A consortium from Innsbruck and London was the first to report that Lp(a) was increased in heterozygous FH (HeFH),20 which we confirmed, and by studying unaffected first-degree relatives of people with HeFH, found that the inheritance of FH approximately doubled the Lp(a) level.21 We also found that the more common polygenic hypercholesterolaemia did not itself increase Lp(a) concentrations. Lp(a), like LDL cholesterol, is raised in childhood FH.22 Disagreement reverberates to this day about whether the increase in FH was simply because it was more likely to present clinically with ASCVD when Lp(a) was raised due to the coincidental inheritance of lower molecular mass apo(a), or whether it is a consequence of the inherited LDL catabolic defect.23 The former opinion is supported by evidence that Lp(a) catabolism, which is not mediated by LDL receptors, is unimpaired by inheritance of FH and the raised Lp(a) is due to increased production.24 Nonetheless, that FH-causing mutations directly increase Lp(a) was powerfully reinforced when the Innsbruck group collaborated with a group in Johannesburg (FH is frequent in South Africa due to founder gene effects) and showed that the higher Lp(a) in HeFH and homozygous FH was increased independent of the apo(a) molecular polymorphism.25
From a clinical standpoint, raised Lp(a) should be regarded as a component of the FH syndrome.26 A particularly high Lp(a), even in the absence of identification of an FH-causing mutation, can represent a substantially increased ASCVD risk.27 From a research perspective, there appears to be a link between hepatic LDL receptor-mediated catabolism and Lp(a) production.28 This link may involve PCSK9.29 Furthermore in FH, a proportion of LDL is released from the liver, like Lp(a), without a VLDL precursor.30
Many people have written about the perfect storm for ASCVD risk of having both a raised LDL and Lp(a) in FH.28 It appears obvious, but does Lp(a) really increase the already considerably raised likelihood of ASCVD events in FH? Early reports that this was the case may have been due to the admixture of polygenic hypercholesterolaemia with its lower ASCVD risk and lower Lp(a) levels in the population considered by the investigators to have HeFH.30 Using strict clinical criteria for the diagnosis of HeFH, we were not able to find any increase in the prevalence of ASCVD in those whose Lp(a) >30 mg/dL.31 In HeFH defined by DNA analysis, it was, however, reported from Norway that there was an increased prevalence of ASCVD when Lp(a) >90 mg/dL.32
Clinical management of high lipoprotein(a) concentrations
Before discussing the clinical management of elevated Lp(a) concentrations, one must consider how people with high levels are identified. Some authorities recommend that everyone should have Lp(a) measured at least once.9,14,33 At present, few, if any, healthcare providers fund this proposal. It could, for example, be argued that funding might be better provided for detecting and treating metabolic syndrome and type 2 diabetes, which appear to be the major cause for the resurgence of ASCVD in many populations. However, it seems reasonable to argue for Lp(a) measurement in the following scenarios:
- Someone suspected of having HeFH. A high level of both LDL cholesterol and Lp(a) greatly increase the likelihood that the patient has FH and genetic testing and cascade family screening may be appropriate
- When a particularly high Lp(a) is coincidentally inherited with raised LDL cholesterol from any cause. Assiduous management of mutable ASCVD risk factors should be instituted
- In families where precocious ASCVD is evident, but with no obvious risk factors, neglecting Lp(a) might result in a marked underestimation of risk (risk calculator, from the European Atherosclerosis Society, can be found at http://www.lpaclinicalguidance.com). With co-dominant transmission of genetic variants causing high Lp(a) concentration, family screening can help to detect other first-degree relatives at high risk
- In cases of calcific aortic valve stenosis34
- When ASCVD risk is deemed borderline for the introduction of cholesterol-lowering medication.
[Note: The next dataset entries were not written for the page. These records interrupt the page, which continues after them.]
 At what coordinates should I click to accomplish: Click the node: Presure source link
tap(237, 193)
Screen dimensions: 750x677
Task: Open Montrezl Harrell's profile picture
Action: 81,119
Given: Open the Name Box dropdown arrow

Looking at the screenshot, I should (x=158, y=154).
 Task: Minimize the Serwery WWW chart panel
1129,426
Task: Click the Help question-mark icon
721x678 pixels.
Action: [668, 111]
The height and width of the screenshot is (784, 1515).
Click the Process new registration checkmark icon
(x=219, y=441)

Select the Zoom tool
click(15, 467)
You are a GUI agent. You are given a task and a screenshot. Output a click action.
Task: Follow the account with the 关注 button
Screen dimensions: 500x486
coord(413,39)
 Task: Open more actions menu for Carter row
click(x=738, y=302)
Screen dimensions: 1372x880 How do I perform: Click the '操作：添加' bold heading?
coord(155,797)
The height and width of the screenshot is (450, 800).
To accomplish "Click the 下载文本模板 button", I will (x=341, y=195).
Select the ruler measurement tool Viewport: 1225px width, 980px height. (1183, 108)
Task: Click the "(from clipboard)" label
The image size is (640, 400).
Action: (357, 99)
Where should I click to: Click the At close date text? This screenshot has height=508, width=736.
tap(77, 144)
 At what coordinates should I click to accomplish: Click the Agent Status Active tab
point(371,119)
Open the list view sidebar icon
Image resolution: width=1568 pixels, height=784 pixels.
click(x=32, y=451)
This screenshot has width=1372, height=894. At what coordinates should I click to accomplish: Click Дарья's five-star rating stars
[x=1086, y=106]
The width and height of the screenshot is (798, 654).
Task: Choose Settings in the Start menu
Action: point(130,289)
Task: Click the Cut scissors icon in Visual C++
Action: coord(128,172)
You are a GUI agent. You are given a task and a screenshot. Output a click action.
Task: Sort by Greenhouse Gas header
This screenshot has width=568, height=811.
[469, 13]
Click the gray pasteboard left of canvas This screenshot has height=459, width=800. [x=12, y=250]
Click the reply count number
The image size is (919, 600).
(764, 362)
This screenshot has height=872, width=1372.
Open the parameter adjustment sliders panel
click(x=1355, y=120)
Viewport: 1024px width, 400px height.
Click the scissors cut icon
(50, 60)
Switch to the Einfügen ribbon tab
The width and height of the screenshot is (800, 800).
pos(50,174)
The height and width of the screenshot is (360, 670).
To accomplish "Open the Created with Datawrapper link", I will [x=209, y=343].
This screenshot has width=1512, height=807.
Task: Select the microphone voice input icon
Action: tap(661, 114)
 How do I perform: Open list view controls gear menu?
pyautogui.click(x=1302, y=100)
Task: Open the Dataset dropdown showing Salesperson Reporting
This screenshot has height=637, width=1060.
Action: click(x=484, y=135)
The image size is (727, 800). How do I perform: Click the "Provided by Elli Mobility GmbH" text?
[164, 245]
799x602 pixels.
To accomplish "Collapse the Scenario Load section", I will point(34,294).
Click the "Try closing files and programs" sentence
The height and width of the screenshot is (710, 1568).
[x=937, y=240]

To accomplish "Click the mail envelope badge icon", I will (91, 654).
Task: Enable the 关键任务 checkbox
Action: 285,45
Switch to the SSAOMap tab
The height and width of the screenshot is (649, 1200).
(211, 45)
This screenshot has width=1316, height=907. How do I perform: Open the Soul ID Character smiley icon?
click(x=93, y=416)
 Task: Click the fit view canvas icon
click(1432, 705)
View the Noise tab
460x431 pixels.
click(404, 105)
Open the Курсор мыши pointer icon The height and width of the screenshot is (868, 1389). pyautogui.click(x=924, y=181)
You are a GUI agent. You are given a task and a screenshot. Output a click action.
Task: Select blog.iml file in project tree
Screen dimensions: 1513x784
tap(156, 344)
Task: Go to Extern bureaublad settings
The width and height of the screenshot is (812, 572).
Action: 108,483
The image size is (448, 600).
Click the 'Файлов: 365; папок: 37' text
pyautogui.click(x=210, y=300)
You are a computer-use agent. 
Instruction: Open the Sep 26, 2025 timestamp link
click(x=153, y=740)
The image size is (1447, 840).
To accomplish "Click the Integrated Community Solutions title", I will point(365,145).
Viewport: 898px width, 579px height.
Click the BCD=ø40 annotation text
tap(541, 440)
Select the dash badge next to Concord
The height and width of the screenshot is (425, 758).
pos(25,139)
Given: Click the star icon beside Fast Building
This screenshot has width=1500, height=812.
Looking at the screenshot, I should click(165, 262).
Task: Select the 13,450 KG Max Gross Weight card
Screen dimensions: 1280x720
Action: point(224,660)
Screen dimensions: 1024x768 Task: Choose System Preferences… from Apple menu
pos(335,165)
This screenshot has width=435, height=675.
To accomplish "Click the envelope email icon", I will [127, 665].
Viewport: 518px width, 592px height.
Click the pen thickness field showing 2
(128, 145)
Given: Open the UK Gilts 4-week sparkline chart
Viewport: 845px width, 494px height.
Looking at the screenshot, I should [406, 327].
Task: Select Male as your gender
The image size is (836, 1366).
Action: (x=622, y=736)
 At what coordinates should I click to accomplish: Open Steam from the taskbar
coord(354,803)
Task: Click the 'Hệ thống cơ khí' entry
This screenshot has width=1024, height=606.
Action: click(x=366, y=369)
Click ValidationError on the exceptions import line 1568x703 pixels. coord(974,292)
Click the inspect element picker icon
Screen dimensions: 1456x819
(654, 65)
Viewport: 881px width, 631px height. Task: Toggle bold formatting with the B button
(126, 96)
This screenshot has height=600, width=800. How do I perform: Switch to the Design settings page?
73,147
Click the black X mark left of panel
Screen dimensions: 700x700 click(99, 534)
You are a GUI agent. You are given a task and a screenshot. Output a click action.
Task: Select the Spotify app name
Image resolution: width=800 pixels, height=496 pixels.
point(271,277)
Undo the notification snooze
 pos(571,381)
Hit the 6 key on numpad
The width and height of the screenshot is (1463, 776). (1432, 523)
Of these, the last is the most contentious, particularly if cost is borne not individually, but by a socialised healthcare system. Although logical, it could involve large numbers. This is not to say that testing should not be done in these cases: what is likely more important may be the patient’s attitude to medicalisation and recognition that any decision is not absolute and risk estimation can be repeated with advancing age.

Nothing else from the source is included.